Here's something I thought was interesting. Suppose I told you that about 25,000 Stack Overflow users posted answers on exactly one day between March 3rd and March 30th. How many users would you expect to have posted answers on exactly two days in March? Three? Four? It would make sense for the numbers to be decreasing, but how quickly?
One standard guess is that the numbers satisfy a power law. More formally, you might look at Zipf's law: the number of users who post on n days should be proportional to 1/ns for some value of s. In many of the well-known examples, s is very close to 1, but as it turns out for the specific case of describing the frequency of contributions by individual authors, a special case of Zipf's law called Lotka's law suggests that s should be very close to 2 instead. So you should expect about 6,200 users posting on two days, 2,800 users posting on three days, 1,600 users posting on four days, and so forth.

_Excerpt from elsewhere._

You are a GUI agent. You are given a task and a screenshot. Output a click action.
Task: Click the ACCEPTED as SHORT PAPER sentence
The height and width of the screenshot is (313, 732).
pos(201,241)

The actual numbers are 5,761 users posting on two days, 2,709 users posting on three days, and 1,586 users posting on four days. Not bad! Here's a plot of all the actual numbers, together with the predictions from Lotka's law (I chose the proportionality constant so that the total number of users posting on at least two days turned out right):
The fit looks great, but since the numbers decrease so quickly, it's hard to be sure. The standard way to visually check if you've got a power law is to use a logarithmic scale on both axes. If there's a power relationship y = c/ns between two variables, there'll be a linear relationship log y = log c - s log n between their logarithms with slope -s. Here's the same plot again with logarithmic scales:
With logarithmic scales, the fit looks good, but not perfect: there are more users posting between five and sixteen days than expected and fewer users posting more than sixteen days than expected. But I think the discrepancies from Lotka's law on a site might tell us something interesting about the site. Here's the same plot for SuperUser:
The fit for users posting between two and seven days is quite good, but the discrepancies are different: on SuperUser, there are more users posting on one day than expected and fewer users posting between eight to ten days than expected. So SuperUser has fewer active users than it should, which suggests that it's less healthy than it could be, especially compared to StackOverflow.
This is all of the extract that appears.